How bad could it get for banks?

The Deloitte Center for Financial Services estimates that the US banking industry may have to provision for a total of US$318 billion in net loan losses from 2020 to 2022, representing 3.2% of loans. While losses can be expected in every loan category, they may be most acute within credit cards, commercial real estate, and small business loans. Generally, these losses are smaller than during the GFC, when US banks recorded a loss ratio of 6.6% from 2008 to 2010.

One of the most notable effects of the pandemic is the scale and acceleration of several megatrends, and deceleration of others (figure 3). Until the pandemic hit, almost everyone believed certain societal forces were here to stay, such as the sharing economy, urbanization, and globalization.
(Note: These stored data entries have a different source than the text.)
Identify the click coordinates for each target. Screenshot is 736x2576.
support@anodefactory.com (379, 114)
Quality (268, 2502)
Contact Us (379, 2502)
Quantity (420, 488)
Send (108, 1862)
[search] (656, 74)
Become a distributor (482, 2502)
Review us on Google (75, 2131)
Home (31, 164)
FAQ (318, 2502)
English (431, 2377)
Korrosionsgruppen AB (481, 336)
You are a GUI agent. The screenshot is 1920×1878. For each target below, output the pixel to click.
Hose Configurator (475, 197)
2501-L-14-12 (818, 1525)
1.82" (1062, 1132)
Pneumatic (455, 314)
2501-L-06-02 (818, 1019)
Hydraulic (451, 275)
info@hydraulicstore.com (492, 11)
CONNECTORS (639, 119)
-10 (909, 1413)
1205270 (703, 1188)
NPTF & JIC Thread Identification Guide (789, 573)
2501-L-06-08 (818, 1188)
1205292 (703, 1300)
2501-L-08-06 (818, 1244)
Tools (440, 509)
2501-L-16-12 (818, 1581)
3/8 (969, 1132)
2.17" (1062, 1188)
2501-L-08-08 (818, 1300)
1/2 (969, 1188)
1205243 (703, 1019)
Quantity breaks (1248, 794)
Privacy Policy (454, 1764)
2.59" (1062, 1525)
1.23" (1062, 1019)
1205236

But remarkably, the pandemic seems to have slowed these global megatrends.

On the other hand, it is now abundantly clear that COVID-19 has acted as a catalyst for digitization. In addition to accelerating digital adoption, the crisis has also served as a litmus test for banks’ digital infrastructure. While institutions that made strategic investments in technology came out stronger, laggards may still be able to leapfrog competitors if they take swift action to accelerate tech modernization. source Deloitte

So, how can the financial sector that thinks 'transformation' is all about cost savings, technology, and has to consider compliance and regulation become, well, more human whilst reducing the costly physical interactions to service our needs?

Companies that are looking to build a more authentic and engaging social media presence, as a key part of transformation must include the training , empowerment, and development an of internal 'employee advocacy' content strategy.

One of the best ways financial advisers today can bolster their credibility and reach potential clients is available for free.

It's called social media.

However, merely joining Linkedin, Twitter and Facebook won't cut it.

"Outside of opening the account, you need to join the conversation," "Engagement is key; finding your voice is the second thing."

Used correctly, social media can provide financial advisers with an outlet to showcase their expertise, network with their peers and meet potential clients and customers.